_CHECK YOUR UNDERSTANDING_.
(1) List every organization named in the blog extract below.
(2) Continue the blog extract below from the point where it stops.

··· SOURCE EXTRACT ···

Thursday, 13 October 2011

Too late, minister

Andrew Lansley, the Secretary of State for Health, is all over the media today criticising findings by the Care Quality Commission that has found 20% of NHS hospitals mistreating the elderly and failing to feed and hydrate patients properly. The minister speaks as if it's a bit of a shock to him.

And yet, last February I made a film for Channel 4's Dispatches that highlighted this problem. After the programme was shown I sent the minister a petition signed by 4000 people asking him to do something about the issue. I did not receive even the courtesy of a reply from Mr Lansley. And yet, today, the minister claims he wants to encourage whistleblowers and to stop patients being starved when in the care of the NHS. Incredible.

Only now that the minister's position is threatened is he willing to do anything. It's shameful behaviour.

Wednesday, 31 August 2011

On yer bike!

··· RECORDS SUPPLIED ···

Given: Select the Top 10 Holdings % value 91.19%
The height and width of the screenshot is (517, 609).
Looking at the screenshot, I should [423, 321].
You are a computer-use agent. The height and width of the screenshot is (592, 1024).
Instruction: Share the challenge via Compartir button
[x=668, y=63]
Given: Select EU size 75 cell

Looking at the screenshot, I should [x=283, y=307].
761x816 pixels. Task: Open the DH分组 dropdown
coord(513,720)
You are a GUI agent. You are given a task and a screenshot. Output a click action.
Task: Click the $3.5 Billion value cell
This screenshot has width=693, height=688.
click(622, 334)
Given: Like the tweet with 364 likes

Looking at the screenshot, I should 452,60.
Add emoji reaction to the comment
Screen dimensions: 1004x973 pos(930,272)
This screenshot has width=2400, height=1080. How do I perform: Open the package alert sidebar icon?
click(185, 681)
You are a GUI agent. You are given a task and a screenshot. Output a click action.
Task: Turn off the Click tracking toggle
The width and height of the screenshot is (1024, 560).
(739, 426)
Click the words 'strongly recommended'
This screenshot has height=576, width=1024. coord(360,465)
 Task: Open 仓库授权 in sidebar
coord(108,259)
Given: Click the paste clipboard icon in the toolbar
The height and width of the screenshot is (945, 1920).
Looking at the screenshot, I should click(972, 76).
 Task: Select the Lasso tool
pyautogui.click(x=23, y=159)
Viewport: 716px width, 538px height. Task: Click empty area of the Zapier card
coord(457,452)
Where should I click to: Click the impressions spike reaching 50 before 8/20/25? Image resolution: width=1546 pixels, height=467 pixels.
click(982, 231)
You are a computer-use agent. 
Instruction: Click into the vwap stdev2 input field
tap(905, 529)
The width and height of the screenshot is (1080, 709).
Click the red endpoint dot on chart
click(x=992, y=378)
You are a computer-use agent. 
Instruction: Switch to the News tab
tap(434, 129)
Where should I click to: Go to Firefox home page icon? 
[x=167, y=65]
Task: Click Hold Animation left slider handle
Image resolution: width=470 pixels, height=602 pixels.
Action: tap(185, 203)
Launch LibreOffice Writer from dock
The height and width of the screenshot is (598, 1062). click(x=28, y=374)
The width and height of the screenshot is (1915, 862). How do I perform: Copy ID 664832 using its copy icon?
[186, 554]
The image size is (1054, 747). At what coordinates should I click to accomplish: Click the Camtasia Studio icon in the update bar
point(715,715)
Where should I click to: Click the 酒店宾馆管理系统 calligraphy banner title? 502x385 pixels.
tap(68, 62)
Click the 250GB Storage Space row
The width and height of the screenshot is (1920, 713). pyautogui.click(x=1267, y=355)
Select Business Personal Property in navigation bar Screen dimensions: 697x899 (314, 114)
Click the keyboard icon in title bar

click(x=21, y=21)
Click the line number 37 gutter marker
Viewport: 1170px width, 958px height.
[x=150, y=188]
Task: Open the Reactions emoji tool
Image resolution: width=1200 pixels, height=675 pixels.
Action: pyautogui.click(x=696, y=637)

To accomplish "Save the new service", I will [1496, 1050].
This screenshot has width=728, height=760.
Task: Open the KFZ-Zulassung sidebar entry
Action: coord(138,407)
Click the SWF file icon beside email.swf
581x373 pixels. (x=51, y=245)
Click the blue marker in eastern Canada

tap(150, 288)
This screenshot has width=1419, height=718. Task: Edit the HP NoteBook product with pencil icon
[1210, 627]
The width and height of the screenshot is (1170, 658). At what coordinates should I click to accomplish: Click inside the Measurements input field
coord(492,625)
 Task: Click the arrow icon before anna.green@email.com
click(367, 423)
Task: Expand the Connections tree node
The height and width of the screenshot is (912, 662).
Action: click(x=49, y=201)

···

_RESPONSES TO THE TASKS_.
(1)
Care Quality Commission
NHS
Channel 4

(2)
Yesterday I was watching a rerun of Francesco’s Italy, a charming programme following the journey of Francesco da Mosta around his home country. Last night he reached Naples. The busy streets were packed with mopeds and pushbikes. No one was wearing a crash helmet and often there were three to a bike or even young children riding on the crossbar of the pushbikes. As far as I could tell, no one was injured and the population of Naples hasn’t been decimated by this cavalier attitude to road safety.

Contrast this with the news that a father of a two-year-old boy was fined £200 for carrying his son on a crossbar seat on his bicycle in Burton, Staffordshire. The seat was bolted to the crossbar and further fastened using duct tape. The child was wearing a cycle helmet. Ghulam Murtza was handed a fixed-penalty notice by a police officer for the offence which he duly ripped up and threw on the floor in disgust. He was then handed another fixed penalty notice for littering.

Technically Ghulam was in the wrong as, according to the Highway Code, the bicycle hadn’t been adapted to carry a passenger, although one could argue that as the seat was bolted to the cycle frame, it was an adaptation. At court Ghulam was fined £100 for the cycling offence, £85 costs and the pathetic £15 victim surcharge that automatically gets slapped on any fine in this country, just so a bunch of quangocrats can enjoy fat pensions and gilded salaries by pretending to care about crime.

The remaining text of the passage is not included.